▶ **SHORT EXERCISE**:
Set out the lines of these records as a numbered list, skipping blank lines and leaving out the pictures.
--- START RECORDS SUPPLIED ---
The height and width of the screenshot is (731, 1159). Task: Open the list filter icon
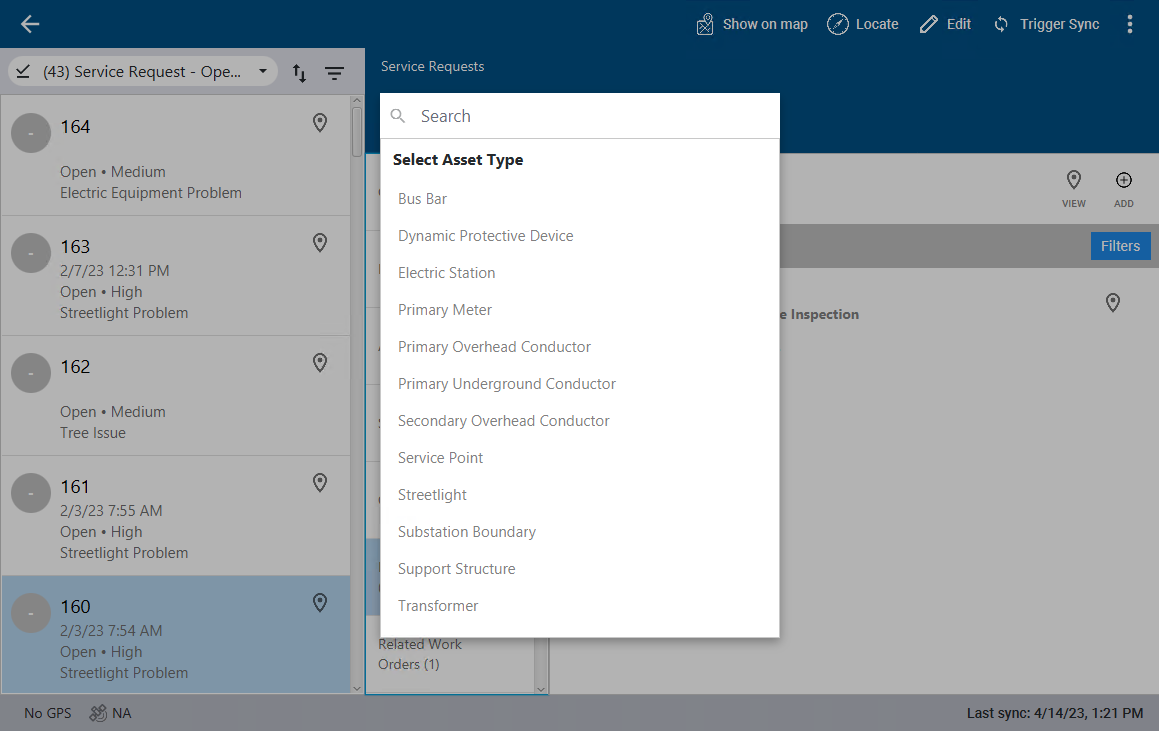pos(334,73)
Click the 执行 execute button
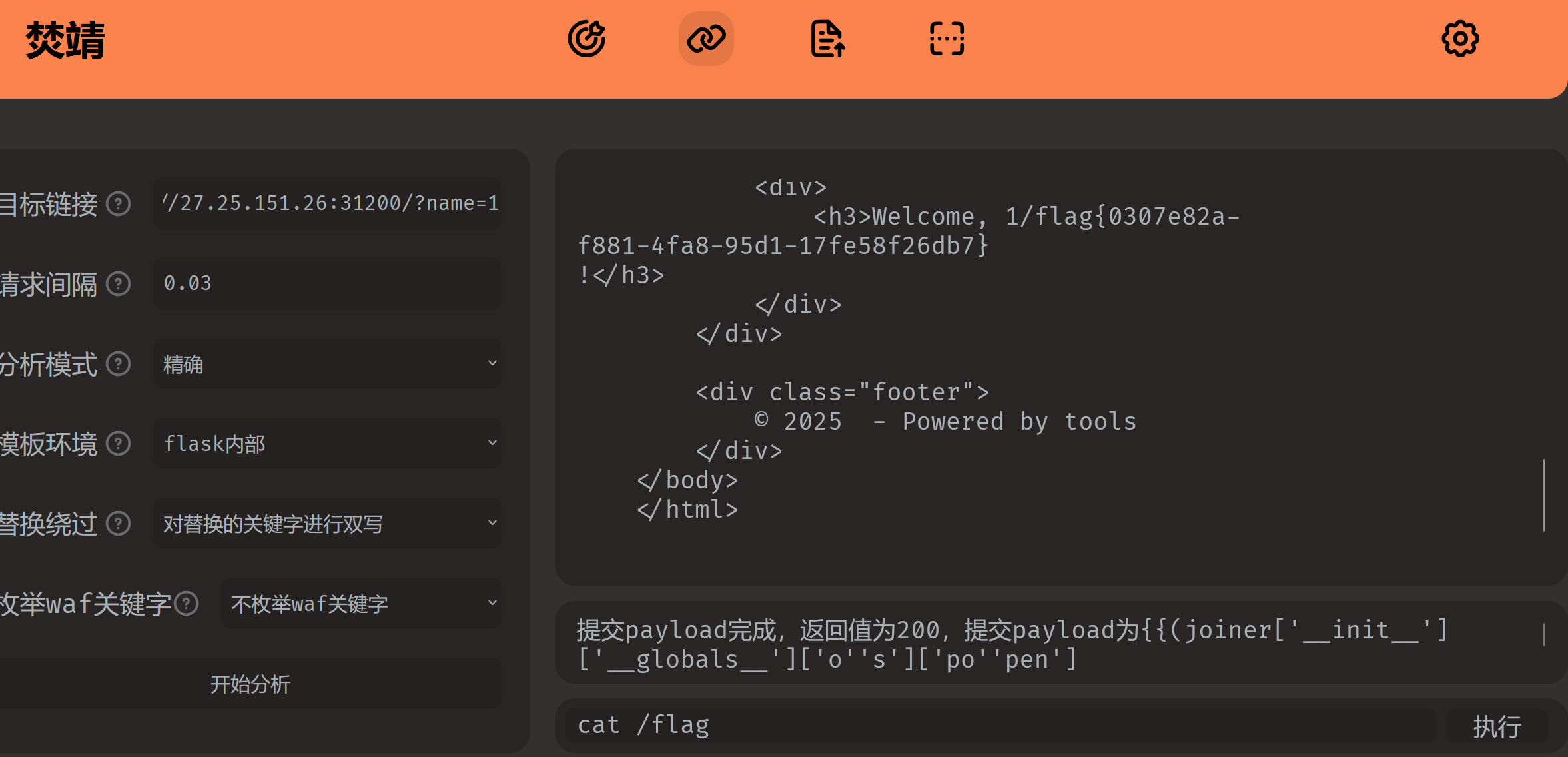1568x757 pixels. tap(1497, 726)
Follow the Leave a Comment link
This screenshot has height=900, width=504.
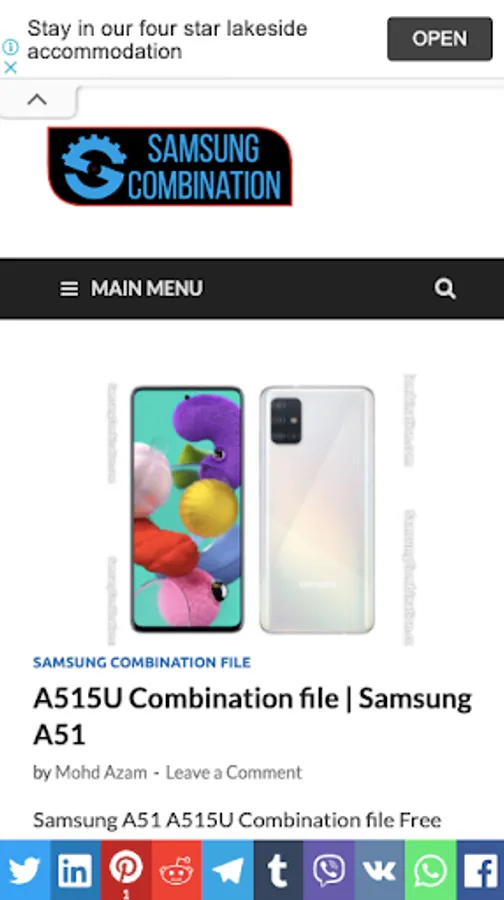coord(234,773)
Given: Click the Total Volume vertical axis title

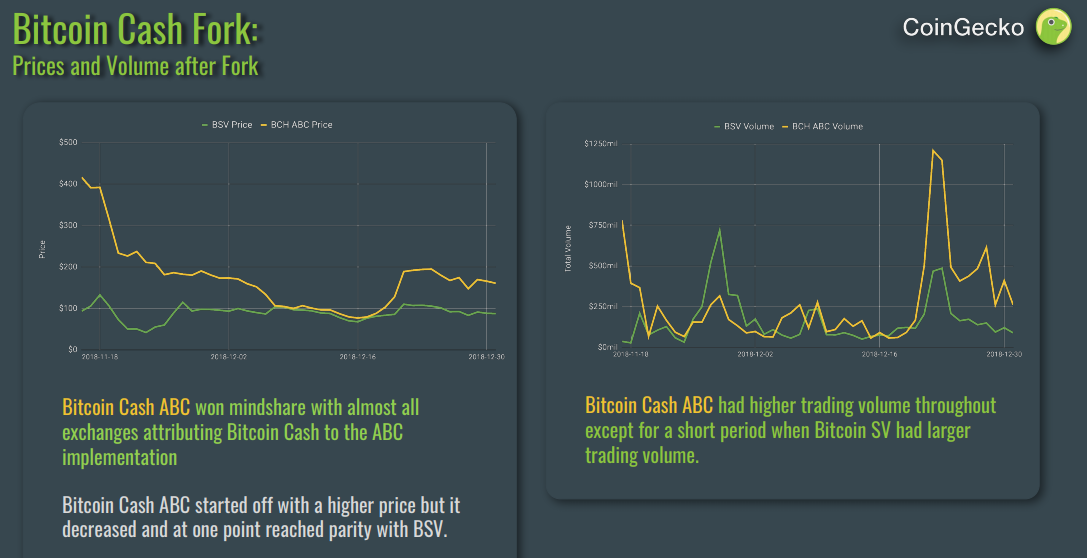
--- END RECORDS SUPPLIED ---
▶ **OUTPUT FOR THIS TASK**:
1. The height and width of the screenshot is (731, 1159). Task: Open the list filter icon
2. pos(334,73)
3. Click the 执行 execute button
4. 1568x757 pixels. tap(1497, 726)
5. Follow the Leave a Comment link
6. This screenshot has height=900, width=504.
7. coord(234,773)
8. Given: Click the Total Volume vertical axis title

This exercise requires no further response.